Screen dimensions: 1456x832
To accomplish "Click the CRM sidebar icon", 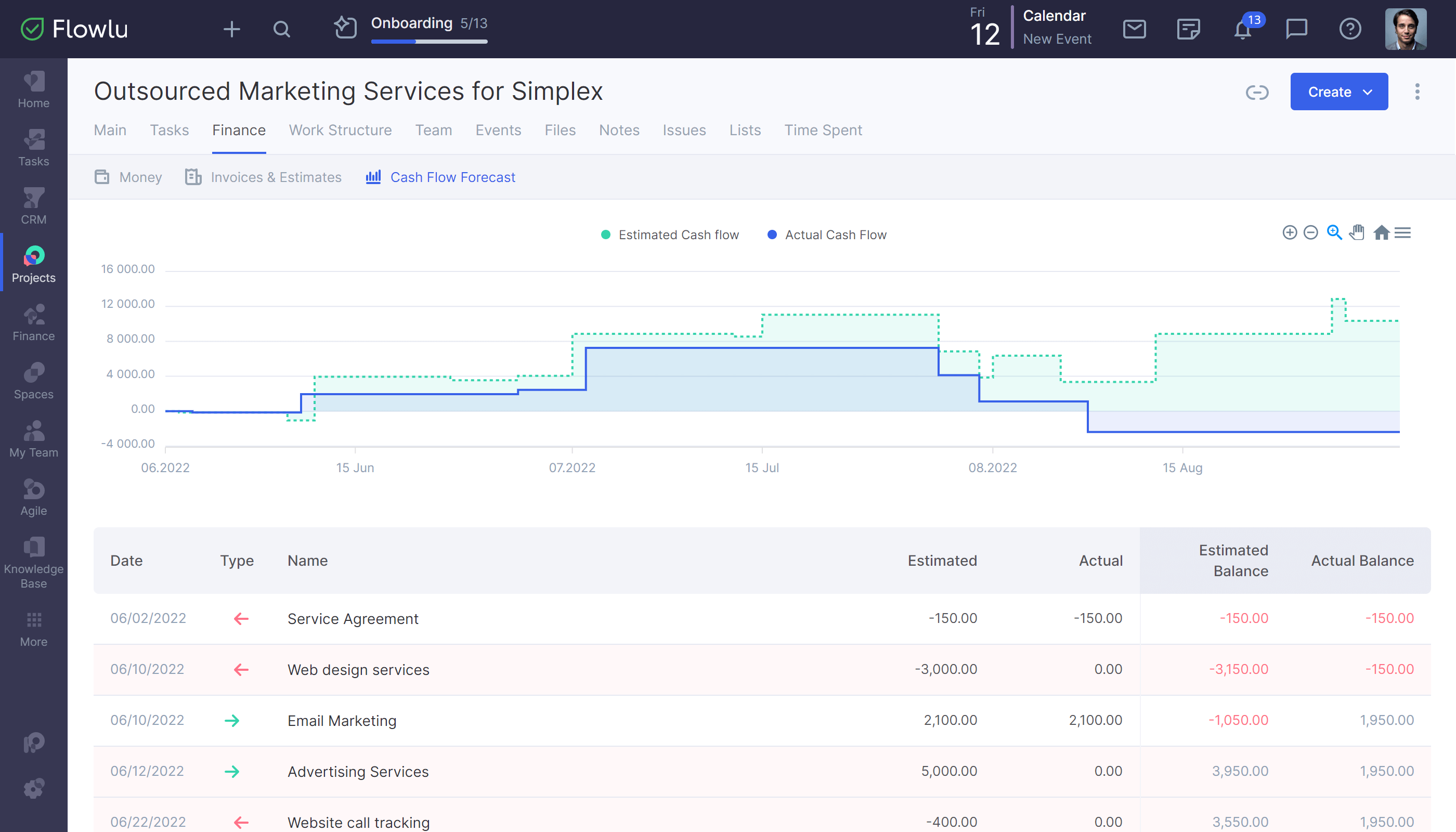I will (33, 207).
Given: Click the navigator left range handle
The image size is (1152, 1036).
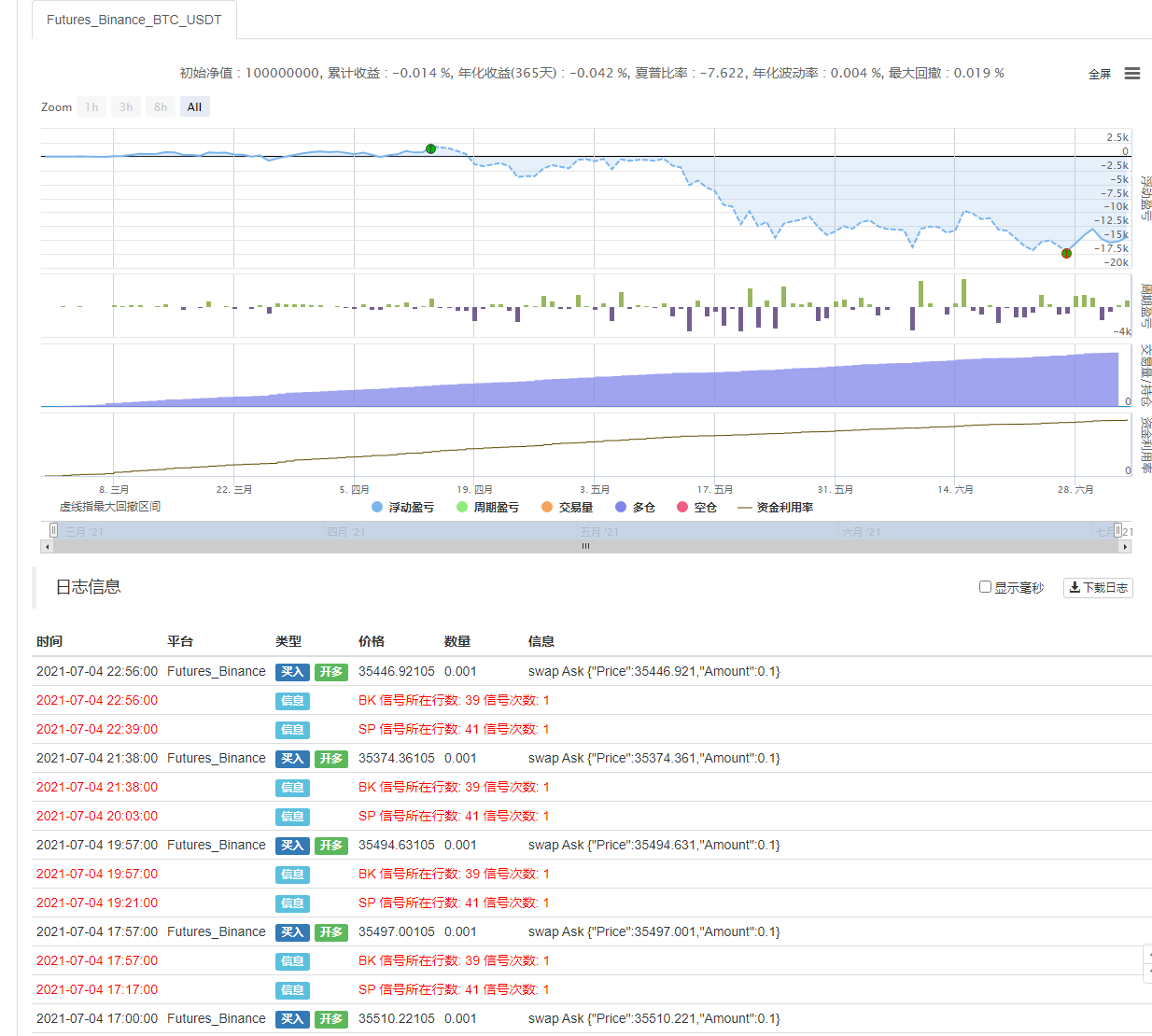Looking at the screenshot, I should [53, 530].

*-*-*

_TASK DIRECTIONS_
Can you set out everything from the line containing "Given: Click the navigator left range handle" down to the end of the data as a Markdown table with the columns Number and Line? Skip blank lines and leave the pictures out.

_SOLVED PROBLEM_
| Number | Line |
|---|---|
| 1 | Given: Click the navigator left range handle |
| 2 | The image size is (1152, 1036). |
| 3 | Looking at the screenshot, I should [53, 530]. |